_WORK TO BE COMPLETED_
What are the lines from the one containing "Image resolution: width=826" through the last line of the records below? Return them exactly, leaving out pictures.

*** Opening SUPPLIED DATA ***

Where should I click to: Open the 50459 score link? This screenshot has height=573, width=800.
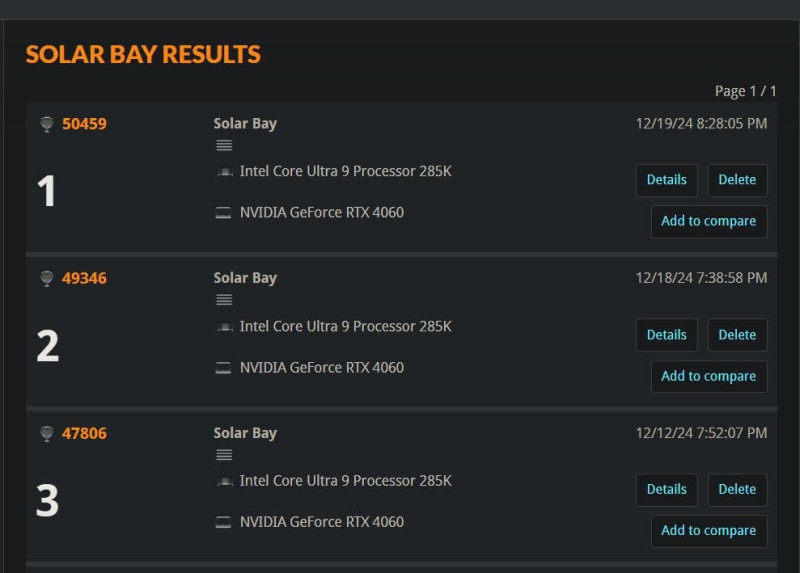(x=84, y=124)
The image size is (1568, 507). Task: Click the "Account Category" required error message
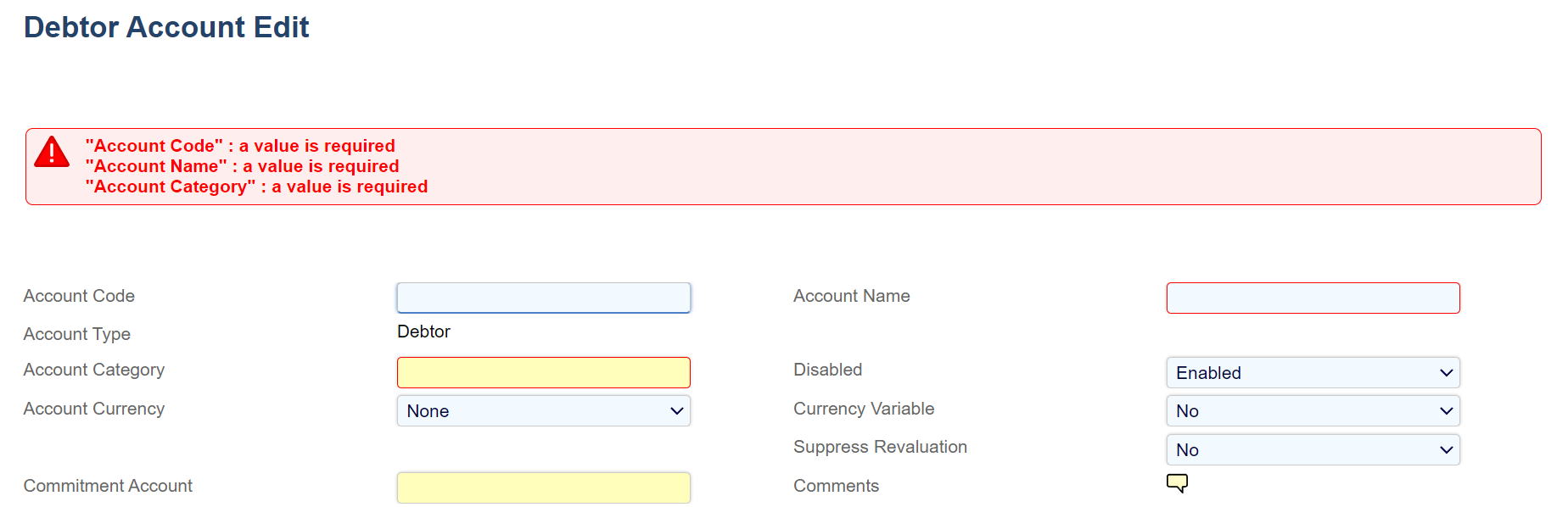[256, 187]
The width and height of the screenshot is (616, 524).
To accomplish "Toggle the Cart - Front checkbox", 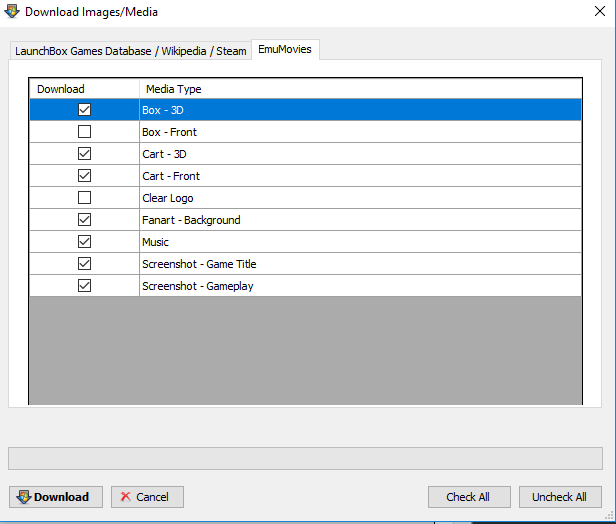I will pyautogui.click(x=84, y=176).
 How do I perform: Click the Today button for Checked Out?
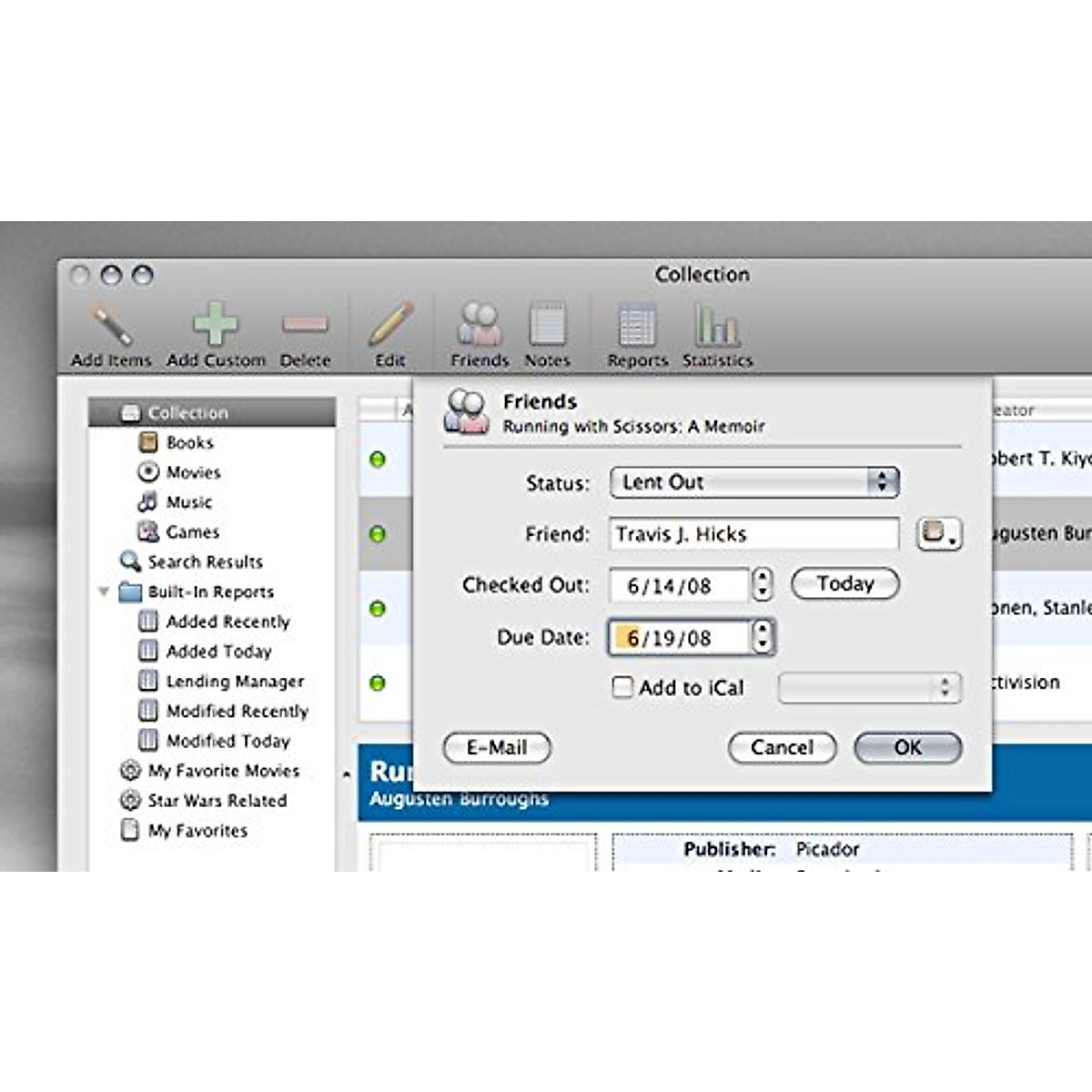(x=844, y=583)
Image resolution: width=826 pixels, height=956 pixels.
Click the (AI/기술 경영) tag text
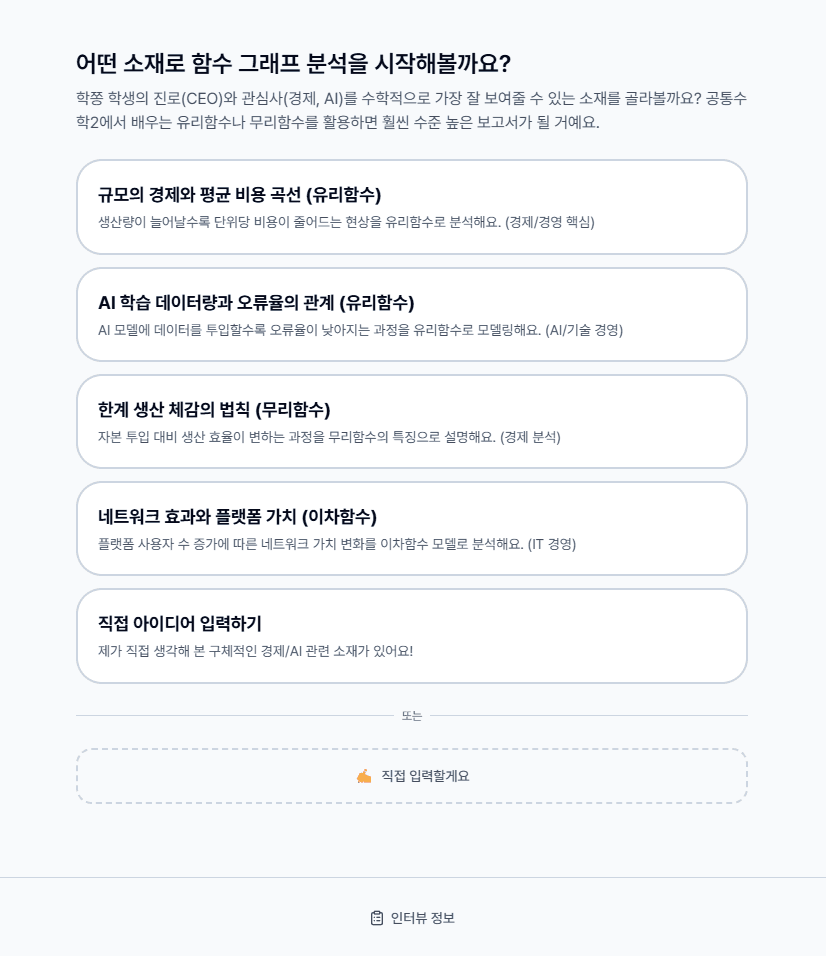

*** Closing SUPPLIED DATA ***

_ANSWER TO THIS PROBLEM_
Image resolution: width=826 pixels, height=956 pixels.
Click the (AI/기술 경영) tag text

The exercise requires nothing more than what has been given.